[books] why. why am I like this.
May. 24th, 2024 10:59 pmSo. I did not manage to finish The Man Who Mistook His Wife For A Hat before it disappeared back into the ether, and onward to the next person in the 23-deep queue for the single digital copy my library has.
I told myself if I didn't manage to finish it by the time my two weeks was up then I could officially Did Not Finish it and leave it at that. And yet, somehow, inexplicably, I have ended up asking the internet to send me a second-hand copy.
(It does not hurt that Tales from Out There*: The Barkley Marathons* is -- or at least was -- available second-hand from the same place for like half what it was last time I looked, when the supply-demand proposition had for some reason become decidedly skewed, from a place that was doing buy-one-get-one-10%-off.)

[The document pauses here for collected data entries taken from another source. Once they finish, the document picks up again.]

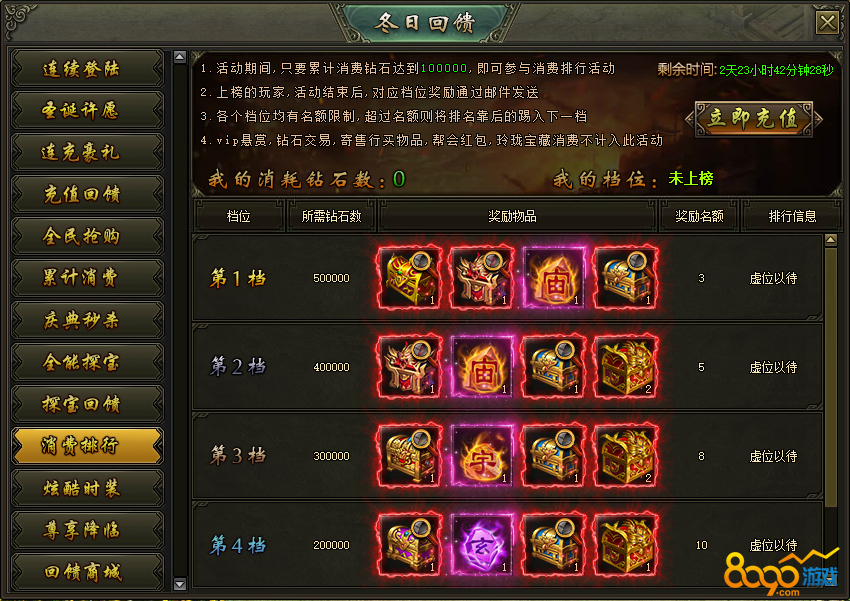
Task: Select the red armor reward in tier 2 row
Action: point(409,366)
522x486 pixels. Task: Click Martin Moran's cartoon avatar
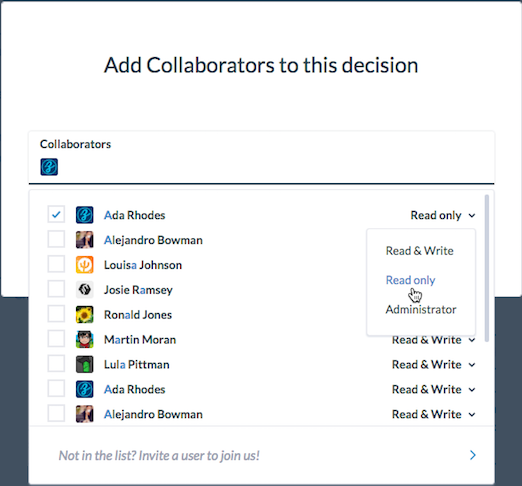click(x=84, y=339)
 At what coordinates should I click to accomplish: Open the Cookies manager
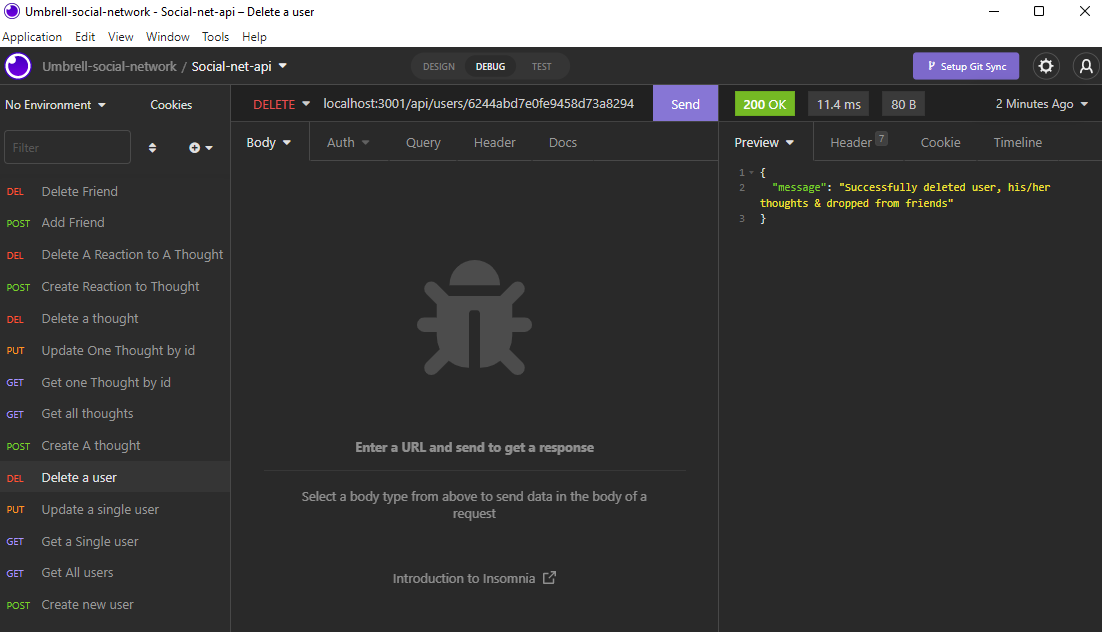coord(170,104)
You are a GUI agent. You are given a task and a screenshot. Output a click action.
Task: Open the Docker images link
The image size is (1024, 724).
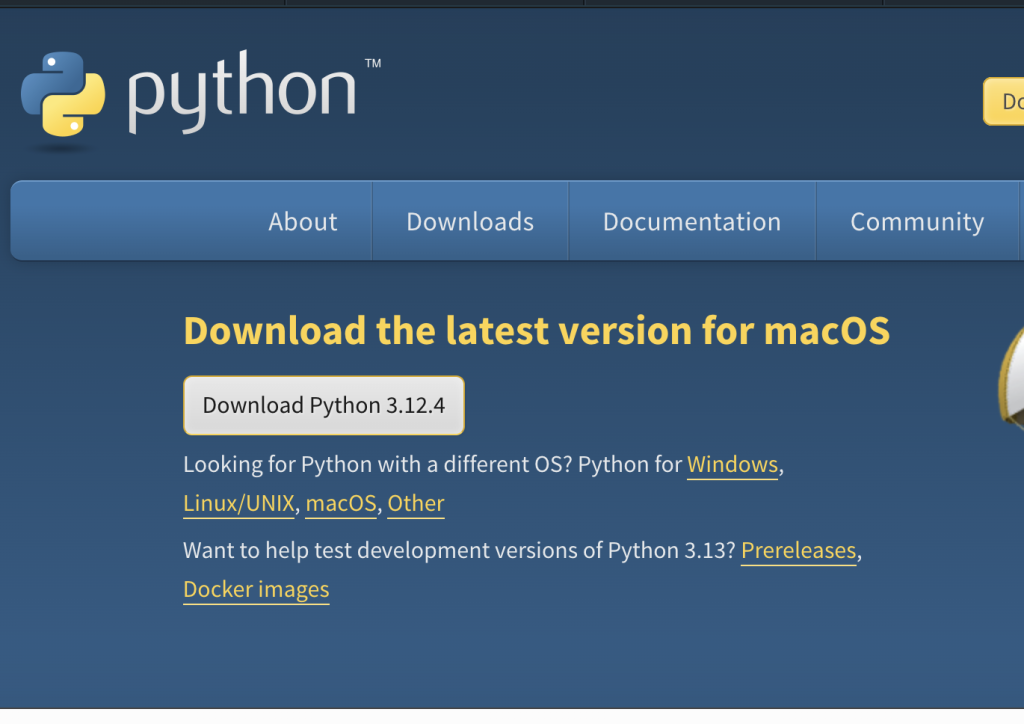[256, 589]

This is a book that was first published in 1985, containing material that had been published piecemeal over some number of preceding years; a new edition in 2013 left the main body of the text intact but added a preface discussing ways in which language and attitudes and technology had moved on and rendered the actual contents decidedly out-of-date.
(The prose is... I struggle with it. I would unconstructively characterise it as The Worst Stereotypes Of Philosophy Students, but am at least managing self-awareness to the extent of going "hmm, is this what my preferred modes of communication sound like to people who aren't intimately familiar with my particular preferred sub-fields for jargon, which I am deploying in my desire to be Clear And Precise".)
It's a landmark in the modern practice of case histories. Every other popular medicine book of the last forty years is inescapably in dialogue with it. If absolutely nothing else, my brain is currently finding the pop-med case-history format both soothing and useful.
But goodness, I stalled hard on the opening paragraph of the introduction to the second section:
'Deficit', we have said, is neurology's favourite word -- its only word, indeed, for any disturbance of function. Either the function (like a capacitor or fuse) is normal -- or it is defective or faulty: what other possibility is there for a mechanistic neurology, which is essentially a system of capacities and connections?
Which if absolutely nothing else seems to me to be a reductio ad absurdum of the idea of a mechanistic model of neurology, and it's not (at this point) clear to me whether this description is of the model as its originator intended or if the simplification is coming from Sacks himself.
Possibly I will go digging, if I don't lose interest and wander off to something else.
This isn't really a review, and it definitely isn't a recommendation. But I have, as I say, gone and bought a copy so I can finish it after all. More to follow, perhaps.